Thanks for the tips everyone. Our trailer is a 2H Bumper Pull w/dressing room, so nothing too crazy. And we pull with a 2005 Suburban (automatic).
I missed my dad tonight - he's got to be at work early so he was already in bed when I got in. But tomorrow, I'll see if he'll teach me


----------



## SorrelHorse (Apr 9, 2009)

I only drove twice with a little two horse (empty, for practice) but it was pretty easy for me. I'm assuming heavily that anything bigger is going to be harder. I'll deal with that as it comes 
_Posted via Mobile Device_


----------



## wildberryxX3 (Jun 28, 2010)

I haven't learned yet.. too chicken!!! I've not even been driving a year, but that's nothing compared to you guys pulling with a permit! 
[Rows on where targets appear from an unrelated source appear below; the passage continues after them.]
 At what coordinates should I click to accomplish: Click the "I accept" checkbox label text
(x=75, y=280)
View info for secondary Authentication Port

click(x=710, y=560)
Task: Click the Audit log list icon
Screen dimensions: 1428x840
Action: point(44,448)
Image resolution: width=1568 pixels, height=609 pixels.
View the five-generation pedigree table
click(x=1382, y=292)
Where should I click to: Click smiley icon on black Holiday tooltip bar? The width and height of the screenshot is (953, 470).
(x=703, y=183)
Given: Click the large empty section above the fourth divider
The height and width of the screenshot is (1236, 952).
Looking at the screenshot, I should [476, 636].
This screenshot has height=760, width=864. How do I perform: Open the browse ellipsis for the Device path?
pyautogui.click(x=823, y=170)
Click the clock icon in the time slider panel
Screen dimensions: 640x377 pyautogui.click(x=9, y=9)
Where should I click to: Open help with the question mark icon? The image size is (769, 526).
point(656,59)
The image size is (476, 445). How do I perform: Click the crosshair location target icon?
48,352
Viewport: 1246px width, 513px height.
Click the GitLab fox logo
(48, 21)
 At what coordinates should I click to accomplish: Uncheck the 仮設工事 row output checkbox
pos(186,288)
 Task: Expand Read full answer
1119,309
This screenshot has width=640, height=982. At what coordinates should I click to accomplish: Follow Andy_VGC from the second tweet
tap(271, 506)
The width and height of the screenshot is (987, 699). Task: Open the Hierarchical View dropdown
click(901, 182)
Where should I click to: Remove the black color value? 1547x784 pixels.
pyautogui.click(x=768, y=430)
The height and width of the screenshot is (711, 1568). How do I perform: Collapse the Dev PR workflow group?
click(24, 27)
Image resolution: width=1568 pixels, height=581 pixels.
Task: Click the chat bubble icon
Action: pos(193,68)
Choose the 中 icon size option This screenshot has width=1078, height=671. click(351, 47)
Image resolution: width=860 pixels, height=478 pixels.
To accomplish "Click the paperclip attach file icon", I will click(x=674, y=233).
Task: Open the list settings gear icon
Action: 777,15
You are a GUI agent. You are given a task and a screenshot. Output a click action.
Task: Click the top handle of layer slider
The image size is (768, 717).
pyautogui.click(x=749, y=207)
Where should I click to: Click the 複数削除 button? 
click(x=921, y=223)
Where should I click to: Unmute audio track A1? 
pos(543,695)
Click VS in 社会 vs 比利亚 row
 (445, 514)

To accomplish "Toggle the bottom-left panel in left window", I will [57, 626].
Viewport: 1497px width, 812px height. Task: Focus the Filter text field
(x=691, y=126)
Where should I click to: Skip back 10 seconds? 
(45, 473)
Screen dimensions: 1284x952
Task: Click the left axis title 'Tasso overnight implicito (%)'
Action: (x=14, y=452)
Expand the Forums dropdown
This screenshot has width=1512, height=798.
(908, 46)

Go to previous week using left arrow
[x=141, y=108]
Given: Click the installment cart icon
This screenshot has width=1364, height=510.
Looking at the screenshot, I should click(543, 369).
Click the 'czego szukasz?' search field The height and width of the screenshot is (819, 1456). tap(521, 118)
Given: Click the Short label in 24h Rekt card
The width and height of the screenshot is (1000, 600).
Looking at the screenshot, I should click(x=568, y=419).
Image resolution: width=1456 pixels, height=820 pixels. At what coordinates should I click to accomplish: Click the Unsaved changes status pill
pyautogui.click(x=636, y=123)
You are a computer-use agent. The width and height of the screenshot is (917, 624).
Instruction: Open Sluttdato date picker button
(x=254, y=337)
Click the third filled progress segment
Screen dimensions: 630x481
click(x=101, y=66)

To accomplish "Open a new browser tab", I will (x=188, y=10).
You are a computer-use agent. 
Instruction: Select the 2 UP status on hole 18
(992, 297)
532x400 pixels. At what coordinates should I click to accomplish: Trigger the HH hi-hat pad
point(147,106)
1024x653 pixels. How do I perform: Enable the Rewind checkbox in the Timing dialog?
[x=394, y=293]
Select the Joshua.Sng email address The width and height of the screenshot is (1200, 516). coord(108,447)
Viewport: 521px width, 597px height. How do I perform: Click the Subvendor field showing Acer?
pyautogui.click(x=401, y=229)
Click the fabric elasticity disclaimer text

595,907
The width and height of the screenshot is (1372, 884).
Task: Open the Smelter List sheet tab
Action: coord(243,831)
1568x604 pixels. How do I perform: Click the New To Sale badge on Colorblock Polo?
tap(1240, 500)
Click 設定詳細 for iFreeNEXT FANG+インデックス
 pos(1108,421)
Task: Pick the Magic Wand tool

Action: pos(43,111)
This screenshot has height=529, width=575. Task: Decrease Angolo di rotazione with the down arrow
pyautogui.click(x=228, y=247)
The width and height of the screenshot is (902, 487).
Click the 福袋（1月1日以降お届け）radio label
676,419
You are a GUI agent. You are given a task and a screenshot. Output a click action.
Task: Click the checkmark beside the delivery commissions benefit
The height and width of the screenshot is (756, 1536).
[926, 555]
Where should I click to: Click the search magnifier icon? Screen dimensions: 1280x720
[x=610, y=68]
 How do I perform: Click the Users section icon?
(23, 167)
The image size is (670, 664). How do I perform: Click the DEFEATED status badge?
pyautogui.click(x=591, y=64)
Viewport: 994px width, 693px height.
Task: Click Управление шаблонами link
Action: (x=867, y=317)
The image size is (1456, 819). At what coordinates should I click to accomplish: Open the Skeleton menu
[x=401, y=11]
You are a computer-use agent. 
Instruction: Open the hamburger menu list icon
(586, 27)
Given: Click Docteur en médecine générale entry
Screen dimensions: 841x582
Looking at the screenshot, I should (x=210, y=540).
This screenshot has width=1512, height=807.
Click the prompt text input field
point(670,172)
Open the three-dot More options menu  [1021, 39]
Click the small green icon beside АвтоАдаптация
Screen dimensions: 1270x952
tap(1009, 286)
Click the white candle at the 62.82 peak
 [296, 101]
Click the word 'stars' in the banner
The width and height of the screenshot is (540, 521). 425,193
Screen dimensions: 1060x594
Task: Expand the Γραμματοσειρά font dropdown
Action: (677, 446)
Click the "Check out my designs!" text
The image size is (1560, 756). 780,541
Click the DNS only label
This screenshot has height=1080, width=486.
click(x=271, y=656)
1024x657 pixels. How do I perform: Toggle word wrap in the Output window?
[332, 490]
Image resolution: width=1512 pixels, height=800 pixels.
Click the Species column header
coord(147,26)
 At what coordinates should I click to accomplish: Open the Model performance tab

A friend of mine's dad made her ride in the back of a trailer while he drove it around in a field to FEEL how she needs to drive in order to keep her horse safe. Then he let her drive it around. I thought that was a pretty snifty idea.


----------



## QOS (Dec 8, 2008)

I had only pulled a trailer a few times years ago before I got my horse (I did try to back the boat up at the river once - lol :shock: it wasn't pretty). I borrowed a trailer to move him and drove it 4 woo hoo miles! 

Then I bought my Brenderup. I hauled it home 260 miles in a stiff wind - but I did have an experienced hauler with me so that gave me courage. She told me to always give myself plenty of room...let off the gas way before you need to stop, take corner wide.

The _*best*_ advice she gave me was on backing up. Think SMALL. Turn SMALL. I can now (and have been for quiet awhile) back my trailer up pretty darn easy and back it though the double fence gates in our yard. I have NEVER hit it on anything. It takes practice and patience and small increments when you turn it!

Good luck!


----------



## Mingiz (Jan 29, 2009)

I started out with boats in my early 20's. I worked at a marina on the base where I work and people would rent the boat for skiing. So i was the one stuck with puting it in the water.Took me a while to get the hang of it.Now I pull a 28ft (box) LQ but I still get nervous when I have to back it in... But i won't give it up......:wink:


----------



## horseluver2435 (May 27, 2009)

Subbing for info- just earned my permit, and will hopefully be learning to drive with a trailer in the next year.  Have to ask my coach/instructor to help me!


----------



## ptvintage (Feb 12, 2010)

I learned to drive a truck and trailer when I was 17. My dad went with me while I drove an empty trailer around a few times, and then I was driving it by myself 2-3 times a week for about a year and a half. 

Other than what other people have mentioned, it helped me to plan my exact route before I went someplace, especially where I had room to turn around, and where I could park without being in the way.


----------



## alexischristina (Jun 30, 2009)

What a relief! Not to thread-jack, but my dad pulled out my grandpas old truck and rebuilt the engine so I can learn to 'pull my own darn trailer' and this thread makes me less... terrified.


----------



## spence (Nov 8, 2009)

let's see, i learned to back a bumper pull when i was 15. with a tractor and grain cart during wheat harvest. between dumps from the combine, i started just backing randomly around in the stubble.

i really learned to pull the next summer with gooseneck stock trailers hauling cattle. but i didn't start getting good in the backing department until i was probably 22. now at 25, with just a little room, i can put a gooseneck where ever i want it. i still don't like backing bumper pulls, but can get 'er done.

i work for a trucking company now, mechanicin', and while i don't have my CDL yet, i'm moving trucks and 53' trailers around the yard with relative ease. hell, i can even back them into the bay of the shop.


----------